OPINION: Relaunched Yik Yak is playground for cyberbullying

Anonymity is new drug for online users



Yik Yak exploded at WSU when it relaunched last year, especially on Greek row.

JORDAN AHLSTEDT, Evergreen columnist

We all experience the feeling of wanting to say something, but not because we are afraid of what people might think. 

When social media platforms like Facebook, Instagram and Snapchat made their big breaks, we did not think about how these platforms could store what we say forever. Now, future employers can see that tweet you posted in 2010 and decide not to hire you.

So, the appeal of an app where you can say the most out-of-pocket things and not have your name and face tied to it makes sense. 

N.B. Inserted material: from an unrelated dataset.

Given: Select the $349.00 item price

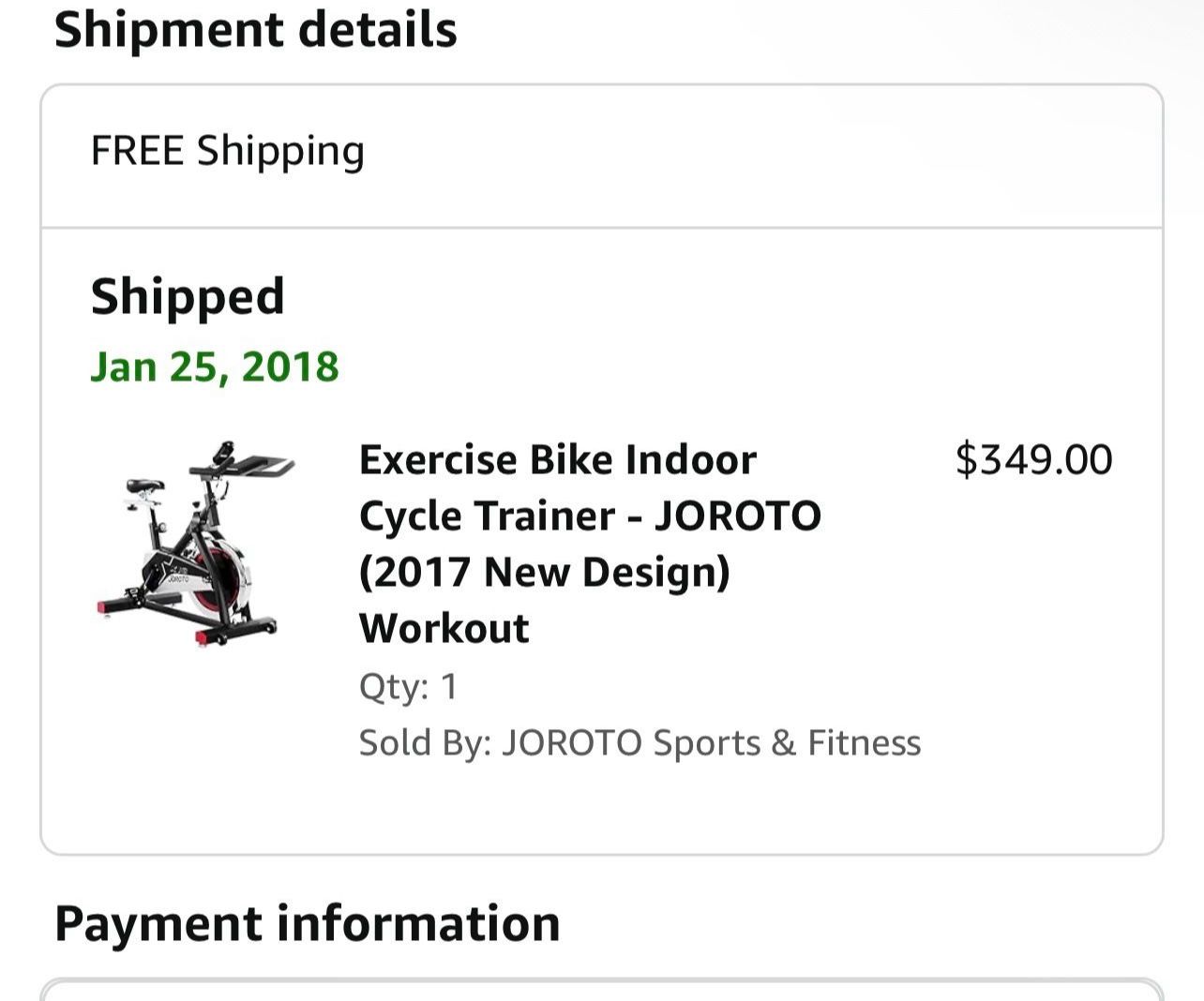Looking at the screenshot, I should (1033, 459).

Yik Yak is an app that was originally launched in 2013 and relaunched in 2021 with the purpose of providing a platform for anonymous discussion threads with people within a 5-mile radius. 

Our Coug community has taken hold of this app, and it has been nothing short of entertaining. 

Junior history major Kellen Ringus downloaded Yik Yak after a friend told him about all the funny things people post.

Junior psychology major Alyssa Keefe downloaded the app because a friend recommended it to her. It appealed to her out-of-pocket personality. 

“When I first downloaded it, it was just a lot of random thoughts people had throughout the day or talking about certain events or classes,” Keefe said.  

It acted as a sort of anonymous discord which originally posed no harm, with some dramatic flare thrown in.  

“The usual through the week are depression vents, hookup ads or just one liner jokes,” Ringus wrote in an email. 

Keefe and I shared the sentiment that Greek row and Greek life in general has taken over the app. 

“Now when you go on it, I notice that Greek row will get a hold of it for a few days and all I see are stuff about fraternities and sororities,” Keefe said. 

This does not come as much of a surprise to me, as weekends are when Greek row comes to life and the shenanigans begin. For example, when fireworks get set off on Greek row at 3 in the morning, everyone on Yik Yak wants to know who did it. 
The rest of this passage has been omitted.